Our CEO is an accountant; special investigative report

If you have ever watched the American television series Fargo (I thoroughly recommend you watch season 1) you would recall that each episode begins with the text:

‘This is a true story. The events depicted took place in Minnesota in 2006. At the request of the survivors, the names have been changed. Out of respect for the dead, the rest has been told exactly as it occurred.’

If Numcrunophobia should ever be made into a television series, this episode would begin similarly but for a change of the location and date to London 2017.

‘My company’ Britannia Tubular PLC (BT) is a London-based plastic pipe manufacturer that began operation in 1957 and has since grown to be the biggest pipe supplier in the UK.  As you can imagine, reading the annual report of a plastic pipe company is about as exciting as trimming one’s nostril hairs or sidewinding ear hairs (yes, I help my wife with her grooming).

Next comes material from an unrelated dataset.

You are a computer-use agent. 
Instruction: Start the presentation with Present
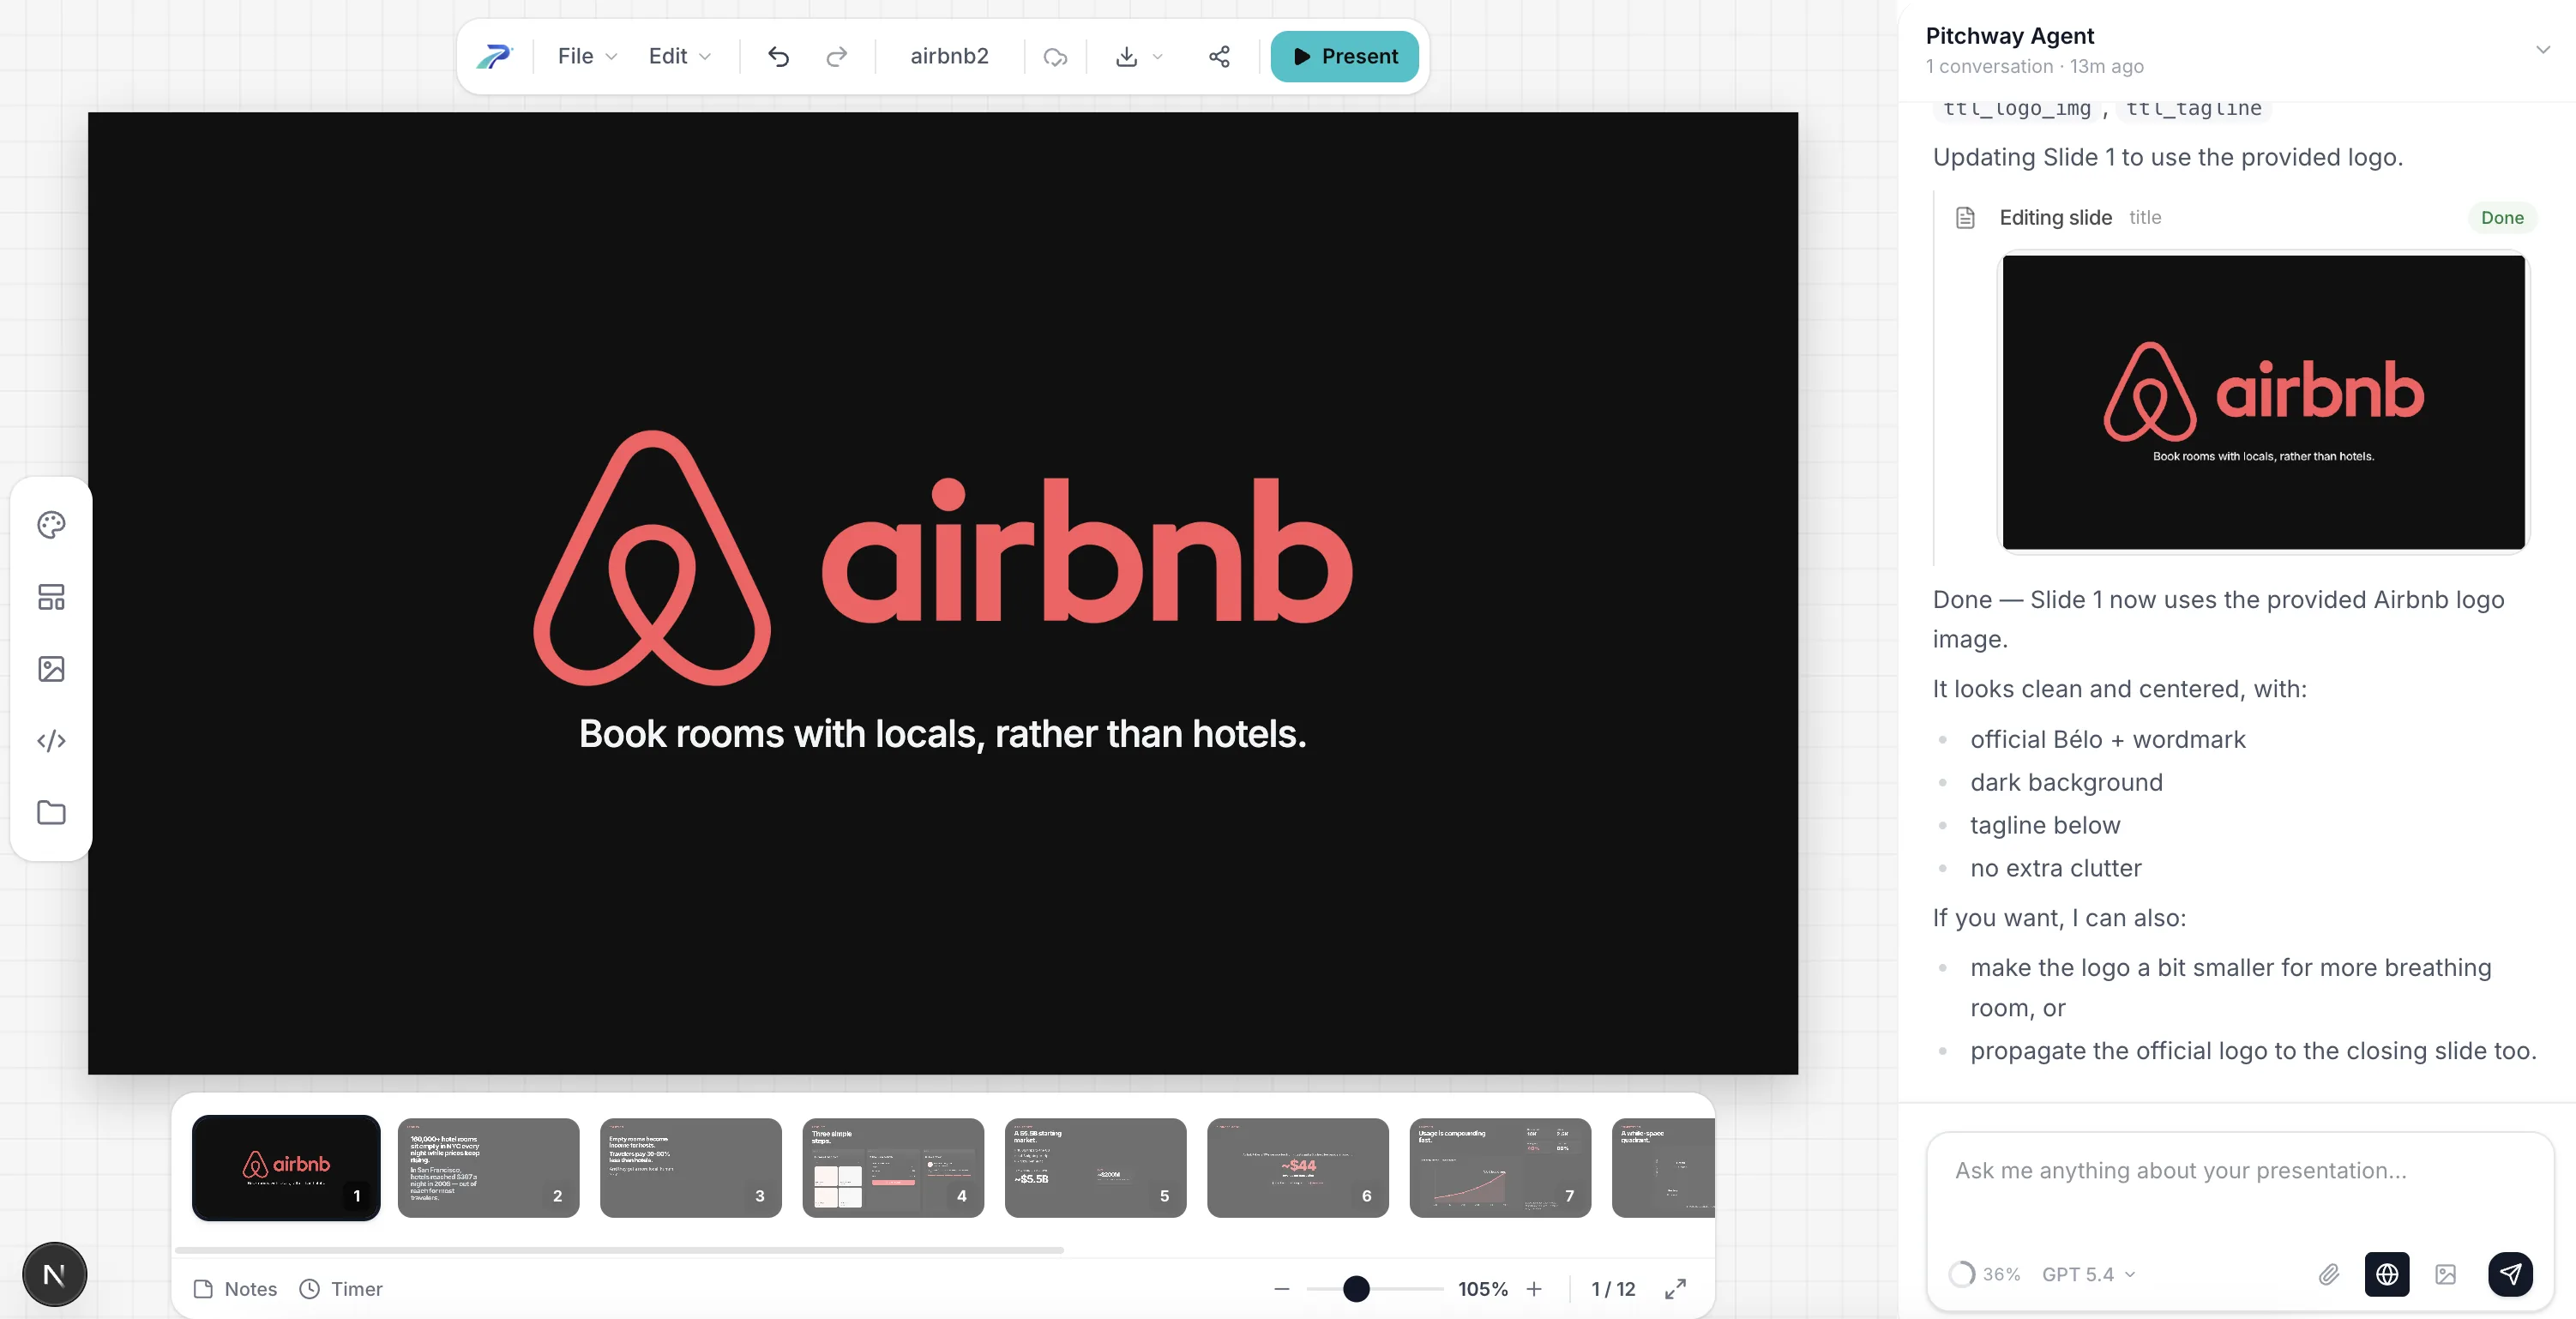click(x=1344, y=57)

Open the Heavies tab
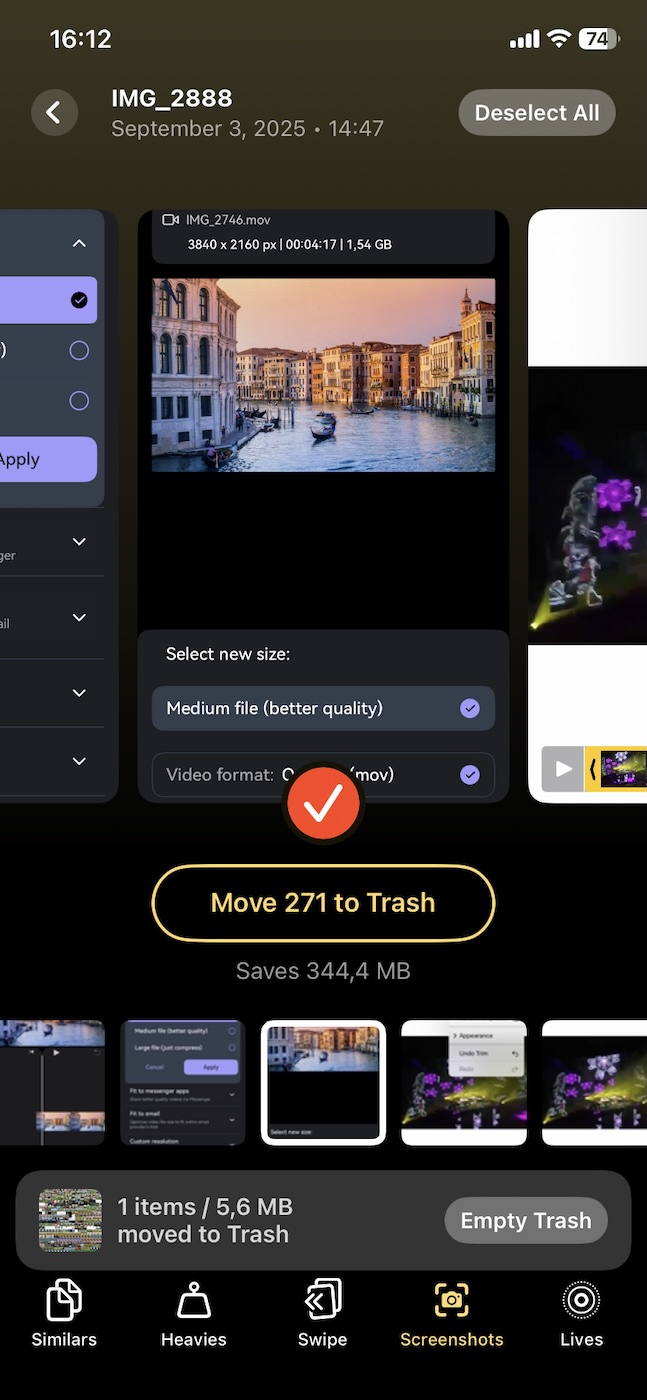[x=194, y=1313]
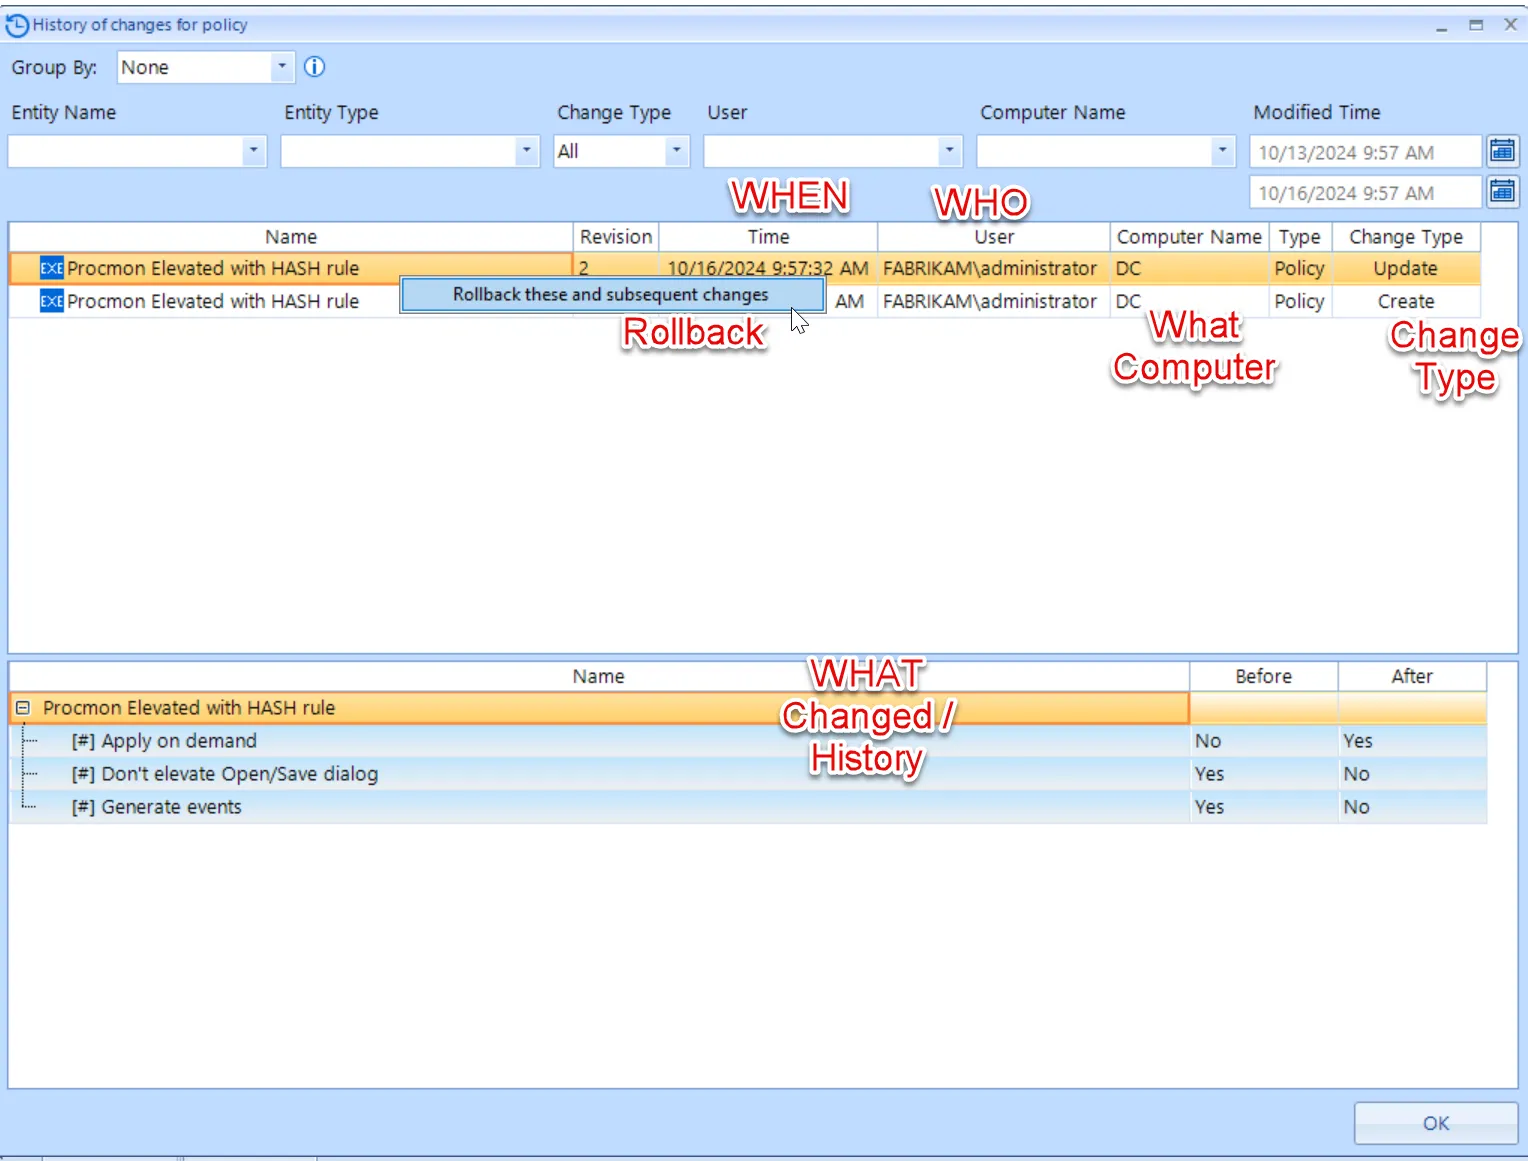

BT makes pipe, BT sells pipe, someone buys pipe, someone else digs trench for pipe, we all flush stuff through the pipe, one of us blocks pipe, someone needs to replace pipe, and such is the continuum of the pipe business.  My heart rate slowed, and my head plunged while reading page 5 of the BT annual report.  I asked myself if any other company could be as boring as this one.  Why would Martin pick this one for his 373rd most favoured student? (no, I’m not paranoid; I know Martin has a favourite student list).  Then it dawned on me.  Martin knew I would be the one to delve deep behind the glossy exterior of the BT annual report in an ACCT11059 exclusive exposé.